Actions to take:
(a) In the newsgroup post, which site were the FreeBSD 2.1 BETA binaries installed from?
(b) From the newsgroup post, pull out the text word for word, starting at "Date: 28 Mar" and ending at "binaries from ftp.cdrom.com.".

Excerpt:
# # #

Date: 28 Mar 1994 00:44:55 GMT
Organization: MIT Laboratory for Computer Science
Lines: 45
Message-ID: <2n59a7$8sv@GRAPEVINE.LCS.MIT.EDU>
References: <1994Mar27.234719.12349@umr.edu>
NNTP-Posting-Host: ginger.lcs.mit.edu

In article <1994Mar27.234719.12349@umr.edu>,
Robert Henry Birlingmair <rbirling@ee.umr.edu> wrote:
>I just installed the FreeBSD 2.1 BETA binaries from ftp.cdrom.com.
>When I try to run several programs, I get "No ld.so".  What does this
>mean and how do I fix it?  Thanks.

I'll try to answer the questions that you asked, and then answer the
question that you would have asked had you known to ask it.

> What does this mean

What it means is that you tried to run a shared-library binary (i.e.,
anything in /usr/bin or /usr/sbin), and the library startup code was
not able to load `ld.so'.

> What is ld.so?

# # #

Supplied data:
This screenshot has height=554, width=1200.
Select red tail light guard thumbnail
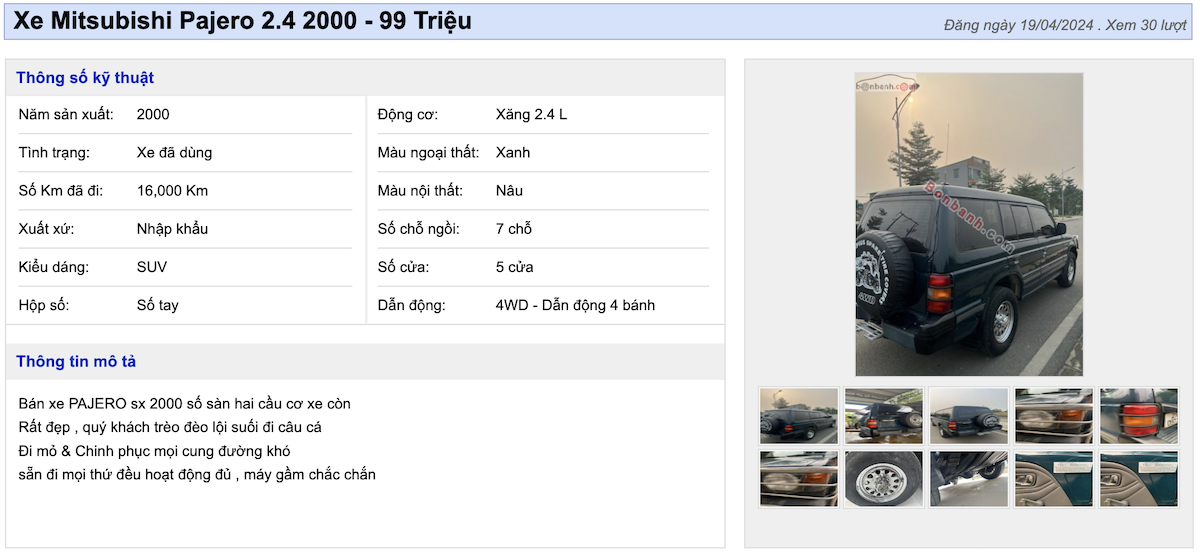click(x=1138, y=415)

# # #

Answers given:
(a) ftp.cdrom.com

(b)
Date: 28 Mar 1994 00:44:55 GMT
Organization: MIT Laboratory for Computer Science
Lines: 45
Message-ID: <2n59a7$8sv@GRAPEVINE.LCS.MIT.EDU>
References: <1994Mar27.234719.12349@umr.edu>
NNTP-Posting-Host: ginger.lcs.mit.edu

In article <1994Mar27.234719.12349@umr.edu>,
Robert Henry Birlingmair <rbirling@ee.umr.edu> wrote:
>I just installed the FreeBSD 2.1 BETA binaries from ftp.cdrom.com.